抜粋 =
********************

【解説】感染者数や検査数、正確に把握されず?「データと実態がかい離」とは
新型コロナウイルス感染拡大のピークアウトは、いつになるのでしょうか。厚生労働省の専門家会議でも9日、議論が行われました。一方、感染者などの報告に遅れが出ていて、感染状況の実態が把握しづらくなっている現状も見えてきました。詳しく解説します。
■「感染者数の増え方が緩やかに」本当にピークアウトする?
政府は、東京や愛知など13都県に適用している「まん延防止等重点措置」の期限を今月13日から3週間延長し、高知県にも今月12日から適用することを10日夜、正式に決定します。いずれも期間は来月6日までとなり、全国36都道府県に「まん延防止等重点措置」が適用されることになります。
9日、東京都で新たに1万8287人の新型コロナウイルス感染者が確認されました。 前週の同じ曜日を下回るのは今年初で、昨年12月17日以来の約1か月半ぶりでした。
いよいよピークアウトするのか気になりますが、9日に開かれた厚生労働省の専門家会議でも議論になりました。脇田座長は次のように述べました。

********************

データ =
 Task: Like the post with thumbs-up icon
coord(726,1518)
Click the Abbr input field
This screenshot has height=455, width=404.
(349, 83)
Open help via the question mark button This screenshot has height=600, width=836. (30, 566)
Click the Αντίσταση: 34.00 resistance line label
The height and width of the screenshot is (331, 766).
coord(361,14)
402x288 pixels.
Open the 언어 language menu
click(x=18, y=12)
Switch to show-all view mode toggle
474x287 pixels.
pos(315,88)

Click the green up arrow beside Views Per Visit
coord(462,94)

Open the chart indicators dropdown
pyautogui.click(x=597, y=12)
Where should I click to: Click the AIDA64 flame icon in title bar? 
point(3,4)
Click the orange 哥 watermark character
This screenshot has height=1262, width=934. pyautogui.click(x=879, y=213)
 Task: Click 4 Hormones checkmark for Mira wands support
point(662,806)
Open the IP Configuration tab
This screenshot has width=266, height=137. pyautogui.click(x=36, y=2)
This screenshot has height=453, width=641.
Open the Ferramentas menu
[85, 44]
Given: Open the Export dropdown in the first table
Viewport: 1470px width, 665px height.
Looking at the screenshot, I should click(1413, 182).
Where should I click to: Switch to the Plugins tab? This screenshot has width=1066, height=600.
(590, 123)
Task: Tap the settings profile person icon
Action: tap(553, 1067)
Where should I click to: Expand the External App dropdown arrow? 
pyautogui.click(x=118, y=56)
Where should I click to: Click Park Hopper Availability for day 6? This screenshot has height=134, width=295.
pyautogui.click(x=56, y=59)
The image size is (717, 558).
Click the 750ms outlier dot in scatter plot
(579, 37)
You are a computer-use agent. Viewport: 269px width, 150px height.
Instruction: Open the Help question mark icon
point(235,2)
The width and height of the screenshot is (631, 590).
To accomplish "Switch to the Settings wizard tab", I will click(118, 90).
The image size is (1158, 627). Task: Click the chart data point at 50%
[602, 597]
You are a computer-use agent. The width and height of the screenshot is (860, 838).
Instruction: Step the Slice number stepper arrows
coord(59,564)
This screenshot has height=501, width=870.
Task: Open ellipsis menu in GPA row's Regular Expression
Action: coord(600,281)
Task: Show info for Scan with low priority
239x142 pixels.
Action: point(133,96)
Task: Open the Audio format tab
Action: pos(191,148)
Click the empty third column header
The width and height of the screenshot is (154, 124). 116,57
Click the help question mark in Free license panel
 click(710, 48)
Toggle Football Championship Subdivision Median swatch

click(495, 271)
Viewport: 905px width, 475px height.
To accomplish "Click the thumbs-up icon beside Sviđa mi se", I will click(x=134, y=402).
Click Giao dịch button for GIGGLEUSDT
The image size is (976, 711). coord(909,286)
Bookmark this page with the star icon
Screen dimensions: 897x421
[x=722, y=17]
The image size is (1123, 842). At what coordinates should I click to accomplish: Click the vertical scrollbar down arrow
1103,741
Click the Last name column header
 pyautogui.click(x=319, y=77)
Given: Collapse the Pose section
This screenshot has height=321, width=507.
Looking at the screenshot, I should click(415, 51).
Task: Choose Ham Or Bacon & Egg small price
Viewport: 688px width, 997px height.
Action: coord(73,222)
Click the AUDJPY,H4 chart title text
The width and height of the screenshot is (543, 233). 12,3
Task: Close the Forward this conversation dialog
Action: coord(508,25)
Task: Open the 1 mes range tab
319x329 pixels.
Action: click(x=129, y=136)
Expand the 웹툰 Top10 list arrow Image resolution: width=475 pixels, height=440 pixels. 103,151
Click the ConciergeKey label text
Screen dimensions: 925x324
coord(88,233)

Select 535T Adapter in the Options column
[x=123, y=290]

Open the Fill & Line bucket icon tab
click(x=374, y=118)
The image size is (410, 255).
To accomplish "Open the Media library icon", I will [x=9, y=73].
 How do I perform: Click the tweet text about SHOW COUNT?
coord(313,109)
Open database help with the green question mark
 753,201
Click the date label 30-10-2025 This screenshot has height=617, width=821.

********************

作業内容 =
新型コロナの感染状況を解説した記事を、最後の文の後から書き継いでください。 項目は参照しなくてかまいません。

作業結果 =
厚労省アドバイザリーボード 脇田隆字座長
「減少傾向にはあるんですけど、このまま本当にピークアウトするかというところには議論があって、全国で新規感染者数の増加速度が鈍化していますけれども、療養者数・重症者数・死亡者数の増加は継続しています」
新規感染者の増え方は緩やかになってきたものの、重症者・死者の増加はまだ続いているということです。
■「データと実態がかい離」感染者数が正確に把握されず?
また「感染者数の増え方が緩やかになった」という評価の一方、脇田座長は「報告の遅れや検査のひっ迫で、公表されているデータと実態がかい離しているとの指摘もある」としています。
「データと実態がかい離している」というのは、つまり、感染拡大の実態が正確に把握されていない可能性があるということを意味しています。
なぜ、“かい離”している状態が起きているかというと、感染者数があまりにも増え過ぎているため、一部地域で「新型コロナウイルスの発生届」の提出が遅れているということです。
発生届には、陽性となった人の名前・住所から、症状、診断方法、感染原因・経路など、非常に細かく記入しなければなりません。
こうしたことが現場の業務を圧迫する一因になっているとして、厚労省は9日、報告すべき項目の数を減らすと自治体に対して通知を出しました。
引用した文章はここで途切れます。